=== Task to carry out ===
Whatever the lines below say, output them exactly.

Collected data:
───

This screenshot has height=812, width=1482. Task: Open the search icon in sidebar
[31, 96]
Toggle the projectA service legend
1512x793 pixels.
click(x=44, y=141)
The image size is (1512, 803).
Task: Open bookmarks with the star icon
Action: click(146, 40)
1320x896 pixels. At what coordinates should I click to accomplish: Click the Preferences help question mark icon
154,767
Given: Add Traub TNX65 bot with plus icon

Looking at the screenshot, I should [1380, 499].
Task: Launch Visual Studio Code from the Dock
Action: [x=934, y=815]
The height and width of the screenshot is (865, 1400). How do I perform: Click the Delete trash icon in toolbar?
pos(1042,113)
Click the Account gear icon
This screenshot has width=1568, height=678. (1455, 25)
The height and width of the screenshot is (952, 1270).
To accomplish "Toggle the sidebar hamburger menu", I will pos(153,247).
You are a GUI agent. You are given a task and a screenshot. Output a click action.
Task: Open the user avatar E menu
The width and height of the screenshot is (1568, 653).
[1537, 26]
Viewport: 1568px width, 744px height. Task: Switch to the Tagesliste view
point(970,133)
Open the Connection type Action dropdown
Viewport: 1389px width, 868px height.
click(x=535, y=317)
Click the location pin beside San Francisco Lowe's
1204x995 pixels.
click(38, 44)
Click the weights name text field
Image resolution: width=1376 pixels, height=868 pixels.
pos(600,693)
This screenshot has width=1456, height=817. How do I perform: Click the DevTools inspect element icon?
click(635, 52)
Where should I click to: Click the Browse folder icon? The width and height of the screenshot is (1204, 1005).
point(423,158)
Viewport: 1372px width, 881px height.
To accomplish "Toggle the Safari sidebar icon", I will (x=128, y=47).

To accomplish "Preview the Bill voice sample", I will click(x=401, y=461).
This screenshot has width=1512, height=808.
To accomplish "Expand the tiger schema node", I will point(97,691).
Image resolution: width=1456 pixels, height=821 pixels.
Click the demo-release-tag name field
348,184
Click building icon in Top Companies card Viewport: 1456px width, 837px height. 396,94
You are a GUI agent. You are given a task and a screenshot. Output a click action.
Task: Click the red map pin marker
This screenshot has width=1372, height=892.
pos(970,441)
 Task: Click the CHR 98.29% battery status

───

=== Solved problem ===
This screenshot has height=812, width=1482. Task: Open the search icon in sidebar
[31, 96]
Toggle the projectA service legend
1512x793 pixels.
click(x=44, y=141)
The image size is (1512, 803).
Task: Open bookmarks with the star icon
Action: click(146, 40)
1320x896 pixels. At what coordinates should I click to accomplish: Click the Preferences help question mark icon
154,767
Given: Add Traub TNX65 bot with plus icon

Looking at the screenshot, I should [1380, 499].
Task: Launch Visual Studio Code from the Dock
Action: [x=934, y=815]
The height and width of the screenshot is (865, 1400). How do I perform: Click the Delete trash icon in toolbar?
pos(1042,113)
Click the Account gear icon
This screenshot has width=1568, height=678. (1455, 25)
The height and width of the screenshot is (952, 1270).
To accomplish "Toggle the sidebar hamburger menu", I will pos(153,247).
You are a GUI agent. You are given a task and a screenshot. Output a click action.
Task: Open the user avatar E menu
The width and height of the screenshot is (1568, 653).
[1537, 26]
Viewport: 1568px width, 744px height. Task: Switch to the Tagesliste view
point(970,133)
Open the Connection type Action dropdown
Viewport: 1389px width, 868px height.
click(x=535, y=317)
Click the location pin beside San Francisco Lowe's
1204x995 pixels.
click(38, 44)
Click the weights name text field
Image resolution: width=1376 pixels, height=868 pixels.
pos(600,693)
This screenshot has width=1456, height=817. How do I perform: Click the DevTools inspect element icon?
click(635, 52)
Where should I click to: Click the Browse folder icon? The width and height of the screenshot is (1204, 1005).
point(423,158)
Viewport: 1372px width, 881px height.
To accomplish "Toggle the Safari sidebar icon", I will (x=128, y=47).

To accomplish "Preview the Bill voice sample", I will click(x=401, y=461).
This screenshot has width=1512, height=808.
To accomplish "Expand the tiger schema node", I will point(97,691).
Image resolution: width=1456 pixels, height=821 pixels.
Click the demo-release-tag name field
348,184
Click building icon in Top Companies card Viewport: 1456px width, 837px height. 396,94
You are a GUI agent. You are given a task and a screenshot. Output a click action.
Task: Click the red map pin marker
This screenshot has width=1372, height=892.
pos(970,441)
 Task: Click the CHR 98.29% battery status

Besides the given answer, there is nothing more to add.